The cutting edge of the cylindrical diamond tool becomes:

(2)$$\left\{ \begin{array}{l} y_T^{(E )} = \frac{{(r - \sqrt {{r^2} - x{{_T^{(E )}}^\textrm{2}}} ) \cdot \tan ( - \alpha )}}{{1 + tan( - \alpha ) \cdot \tan \beta }}\\ z_T^{(E )} = \frac{{r - \sqrt {{r^2} - x{{_T^{(E )}}^\textrm{2}}} }}{{1 + tan( - \alpha ) \cdot \tan \beta }} \end{array} \right.$$

For any discretized point P_i, there is a distance ρ to the point O_W and rotation angle θ relative to the initial position. The corresponding initial CLP coordinates are (ρ, 0, z_d). The freeform optics with rotation angle θ can be expressed by the following conversion:

(3)$$z_L^{(O )} = f(x_L^{(O )} \cdot \cos \theta + y_L^{(O )} \cdot \sin \theta ,\; - x_L^{(O )} \cdot \sin \theta + y_L^{(O )} \cdot \cos \theta ). $$

Projecting the cutting edge on the optic surface along the Z-axis, there will be a projection curve on the freeform surface, expressed as follows:

(4)$$\left\{ \begin{array}{l} y_L^{(P )} = \frac{{(r - \sqrt {{r^2} - {{(x_L^{(P )} - \rho )}^2}} ) \cdot \tan ( - \alpha )}}{{1 + tan( - \alpha ) \cdot \tan \beta }}\\ z_L^{(P )} = f(x_L^{(P )} \cdot \cos \theta + y_L^{(P )} \cdot \sin \theta ,\; - x_L^{(P )} \cdot \sin \theta + y_L^{(P )} \cdot \cos \theta ) \end{array} \right.. $$

In the lathe coordinate system, the minimum distance between the cutting edge and the projection curve in the Z-axis direction can be solved as δ = (Z_L^(E) – Z_L^(P))_min. After moving the tool negatively along the Z-axis by distance δ, the tool touches the workpiece surface at the CCP. The corresponding CLP coordinates are (ρ, 0, z_d–δ). In this way, the tool path of an arbitrary rake angle tool can be generated successfully.

2.2 U-TIC method

An interference check is indispensable for preempting tool cracks and surface damages.
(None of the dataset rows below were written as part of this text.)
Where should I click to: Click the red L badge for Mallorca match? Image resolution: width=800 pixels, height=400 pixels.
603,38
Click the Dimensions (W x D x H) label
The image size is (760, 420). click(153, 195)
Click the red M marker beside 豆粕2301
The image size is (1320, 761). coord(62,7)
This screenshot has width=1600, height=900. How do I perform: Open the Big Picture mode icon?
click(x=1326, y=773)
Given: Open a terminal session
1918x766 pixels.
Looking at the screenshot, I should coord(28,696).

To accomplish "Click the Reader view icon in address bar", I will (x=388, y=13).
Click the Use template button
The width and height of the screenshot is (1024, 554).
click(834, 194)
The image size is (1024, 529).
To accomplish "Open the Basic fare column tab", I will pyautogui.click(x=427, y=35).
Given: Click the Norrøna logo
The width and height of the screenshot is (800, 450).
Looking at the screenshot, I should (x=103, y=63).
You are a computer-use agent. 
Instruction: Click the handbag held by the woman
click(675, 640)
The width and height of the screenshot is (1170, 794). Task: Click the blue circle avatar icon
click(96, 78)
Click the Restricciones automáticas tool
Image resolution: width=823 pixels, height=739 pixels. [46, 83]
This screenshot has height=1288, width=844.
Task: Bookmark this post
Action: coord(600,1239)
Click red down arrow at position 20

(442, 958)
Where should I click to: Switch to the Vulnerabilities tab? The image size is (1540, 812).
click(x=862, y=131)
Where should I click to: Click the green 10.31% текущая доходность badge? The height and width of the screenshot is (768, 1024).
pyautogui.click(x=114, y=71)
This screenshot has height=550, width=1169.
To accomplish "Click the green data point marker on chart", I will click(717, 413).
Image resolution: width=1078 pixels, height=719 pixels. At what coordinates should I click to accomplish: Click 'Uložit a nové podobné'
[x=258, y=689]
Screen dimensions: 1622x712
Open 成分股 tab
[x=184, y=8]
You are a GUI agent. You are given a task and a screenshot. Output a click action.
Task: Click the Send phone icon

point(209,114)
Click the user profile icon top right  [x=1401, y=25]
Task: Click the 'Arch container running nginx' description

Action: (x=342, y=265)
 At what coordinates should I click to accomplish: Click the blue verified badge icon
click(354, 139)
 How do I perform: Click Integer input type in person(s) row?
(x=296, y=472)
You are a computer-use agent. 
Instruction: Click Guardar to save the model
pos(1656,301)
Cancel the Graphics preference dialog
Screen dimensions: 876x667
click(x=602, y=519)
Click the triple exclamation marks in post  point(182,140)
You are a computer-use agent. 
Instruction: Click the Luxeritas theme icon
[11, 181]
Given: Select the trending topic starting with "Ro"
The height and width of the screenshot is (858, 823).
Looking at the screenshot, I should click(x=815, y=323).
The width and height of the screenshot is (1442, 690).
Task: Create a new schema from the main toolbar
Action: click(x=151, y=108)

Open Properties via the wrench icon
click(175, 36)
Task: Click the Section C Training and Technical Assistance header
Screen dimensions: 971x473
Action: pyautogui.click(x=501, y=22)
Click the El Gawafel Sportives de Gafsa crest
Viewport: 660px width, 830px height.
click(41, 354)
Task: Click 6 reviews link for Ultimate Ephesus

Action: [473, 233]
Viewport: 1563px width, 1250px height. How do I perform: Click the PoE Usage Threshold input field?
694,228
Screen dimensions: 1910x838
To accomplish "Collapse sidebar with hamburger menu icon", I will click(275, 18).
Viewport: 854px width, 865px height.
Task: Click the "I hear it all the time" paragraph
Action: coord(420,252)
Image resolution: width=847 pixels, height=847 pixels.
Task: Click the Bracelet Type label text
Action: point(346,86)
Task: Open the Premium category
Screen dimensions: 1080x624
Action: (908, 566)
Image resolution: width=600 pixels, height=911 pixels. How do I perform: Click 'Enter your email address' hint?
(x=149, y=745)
It is necessary to verify whether there is an interference risk with the existing tools during the optical machining process, which occurs typically at tool curvature, rake face, and flank face, represented by the red volume in Fig. 4(a), 4(b), and 4(c), respectively. This paper presents a U-TIC method that utilizes the minimum distance between the tool and workpiece surfaces as the verification criterion.

Fig. 4. Tool interference at the (a) curvature, (b) rake face, and (c) flank face. (d) Diamond tool geometry depicting the rake, flank, and optional secondary flank faces.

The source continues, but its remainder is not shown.